Em relação à informação da CSN de que o MPF agiu sem fundamento legal, a Procuradoria da República garantiu que a denúncia apresentada à 2ª Vara Federal Criminal está baseada “emprova pericial criminal e em atos administrativos” realizados pelo Inea, “os quais gozam de presunção de veracidade”. “A credibilidade dos laudos de defesa será devidamente sopesada e discutida no curso da instrução criminal, mas, no entender do MPF, a materialidade delitiva está devidamente comprovada”, assegurou, adiantando não ser possível um Acordo de Não Persecução Penal pela ausência de requisitos previstos no Código de Processo Penal.
Sobre o prazo de 14 anos previsto no TAJ para que as pilhas de escória sejam reduzidas, o MPF deixou claro que ainda “não há um acordo assinado e vigente” que estabeleça este prazo. O que existe são tratativas ainda não formalizadas. A procuradoria afirmou ainda que “mesmo que um acordo cível seja celebrado futuramente para resolver as obrigações de fazer (como a remoção da escória), ele não tem o poder de extinguir a pretensão punitiva em relação ao crime ambiental”.
Por fim, o MPF explicou o porquê de os laudos juntados ao processo Cível terem sido assinados por uma médica veterinária. “A profissional em questão é uma perita criminal federal de carreira, com 24 anos de experiência no Departamento de Polícia Federal e que atua especificamente na área de perícias ambientais”, explicou, acrescentando que “o Código de Processo Penal e a legislação correlata não estabelecem a exigência de formação específica para a realização da perícia em matéria ambiental, demandando, tão somente, o conhecimento técnico e científico do profissional”, completou.
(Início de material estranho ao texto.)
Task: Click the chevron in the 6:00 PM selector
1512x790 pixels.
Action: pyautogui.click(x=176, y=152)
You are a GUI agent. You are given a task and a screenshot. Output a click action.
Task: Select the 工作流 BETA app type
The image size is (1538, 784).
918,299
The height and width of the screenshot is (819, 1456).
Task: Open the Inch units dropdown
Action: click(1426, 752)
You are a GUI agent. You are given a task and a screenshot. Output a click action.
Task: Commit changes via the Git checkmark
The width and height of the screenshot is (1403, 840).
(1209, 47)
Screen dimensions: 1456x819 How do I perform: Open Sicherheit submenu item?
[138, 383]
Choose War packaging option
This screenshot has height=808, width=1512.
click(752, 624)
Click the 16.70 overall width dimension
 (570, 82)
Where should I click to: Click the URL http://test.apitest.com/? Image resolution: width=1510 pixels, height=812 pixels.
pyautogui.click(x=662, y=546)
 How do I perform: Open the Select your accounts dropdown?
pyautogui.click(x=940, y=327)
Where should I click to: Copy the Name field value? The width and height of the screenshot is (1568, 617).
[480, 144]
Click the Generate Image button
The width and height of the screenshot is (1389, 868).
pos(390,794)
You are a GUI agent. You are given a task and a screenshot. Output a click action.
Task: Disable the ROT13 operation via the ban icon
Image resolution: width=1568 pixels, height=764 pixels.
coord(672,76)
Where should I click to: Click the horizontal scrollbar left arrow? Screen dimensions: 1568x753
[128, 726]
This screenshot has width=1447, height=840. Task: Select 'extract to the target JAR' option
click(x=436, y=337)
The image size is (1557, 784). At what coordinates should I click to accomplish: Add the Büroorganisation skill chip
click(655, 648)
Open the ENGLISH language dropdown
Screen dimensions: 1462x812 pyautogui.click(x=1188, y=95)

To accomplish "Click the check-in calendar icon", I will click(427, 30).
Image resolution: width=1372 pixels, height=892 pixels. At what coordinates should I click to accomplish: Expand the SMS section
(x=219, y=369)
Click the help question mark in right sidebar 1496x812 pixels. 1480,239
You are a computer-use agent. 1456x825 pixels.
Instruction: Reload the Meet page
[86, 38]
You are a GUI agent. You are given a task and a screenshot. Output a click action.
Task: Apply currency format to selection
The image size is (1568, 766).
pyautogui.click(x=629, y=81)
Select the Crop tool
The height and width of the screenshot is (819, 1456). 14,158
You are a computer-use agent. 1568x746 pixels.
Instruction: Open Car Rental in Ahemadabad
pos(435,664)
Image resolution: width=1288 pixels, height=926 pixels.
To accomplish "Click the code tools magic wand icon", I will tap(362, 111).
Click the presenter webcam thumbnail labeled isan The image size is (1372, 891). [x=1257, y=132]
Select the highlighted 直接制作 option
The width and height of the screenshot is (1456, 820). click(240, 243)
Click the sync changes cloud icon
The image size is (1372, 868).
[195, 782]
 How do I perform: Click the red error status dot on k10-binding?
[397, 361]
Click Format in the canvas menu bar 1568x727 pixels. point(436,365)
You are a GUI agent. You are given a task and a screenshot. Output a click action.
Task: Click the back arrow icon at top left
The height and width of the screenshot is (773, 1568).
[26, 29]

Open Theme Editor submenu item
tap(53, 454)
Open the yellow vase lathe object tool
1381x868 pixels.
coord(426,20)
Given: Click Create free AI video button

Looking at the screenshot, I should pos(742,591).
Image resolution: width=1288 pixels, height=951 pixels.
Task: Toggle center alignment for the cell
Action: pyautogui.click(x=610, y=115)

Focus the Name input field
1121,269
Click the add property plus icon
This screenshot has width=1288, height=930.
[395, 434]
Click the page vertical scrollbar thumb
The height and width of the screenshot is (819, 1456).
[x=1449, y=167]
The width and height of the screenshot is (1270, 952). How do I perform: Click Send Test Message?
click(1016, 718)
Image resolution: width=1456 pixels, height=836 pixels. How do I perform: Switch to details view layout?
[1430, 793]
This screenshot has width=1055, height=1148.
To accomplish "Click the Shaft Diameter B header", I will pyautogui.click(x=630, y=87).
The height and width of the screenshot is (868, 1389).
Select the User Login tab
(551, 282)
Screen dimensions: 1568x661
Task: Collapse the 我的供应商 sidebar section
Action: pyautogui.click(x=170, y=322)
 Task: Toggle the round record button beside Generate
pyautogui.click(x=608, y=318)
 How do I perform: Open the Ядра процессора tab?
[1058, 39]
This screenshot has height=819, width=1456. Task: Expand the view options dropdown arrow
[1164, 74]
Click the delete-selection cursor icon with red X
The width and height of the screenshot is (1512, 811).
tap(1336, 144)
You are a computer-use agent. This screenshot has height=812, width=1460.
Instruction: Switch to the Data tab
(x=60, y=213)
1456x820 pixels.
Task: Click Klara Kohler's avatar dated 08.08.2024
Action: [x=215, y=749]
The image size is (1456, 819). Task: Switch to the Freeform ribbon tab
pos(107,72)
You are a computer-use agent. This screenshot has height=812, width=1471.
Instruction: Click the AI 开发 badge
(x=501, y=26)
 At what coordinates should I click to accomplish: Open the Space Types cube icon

Ainda sobre a perita, o MPF garante que “a profissional tem expertise necessária para a produção do laudo”, e que no curso das investigações e na estrutura do processo criminal, “há outras provas que fundamentam a denúncia”. Dentre elas, o órgão fiscalizador citou as “informações técnicas do Inea” e ainda “um laudo da perícia técnica do MPF que atesta o valor dos danos ambientais”.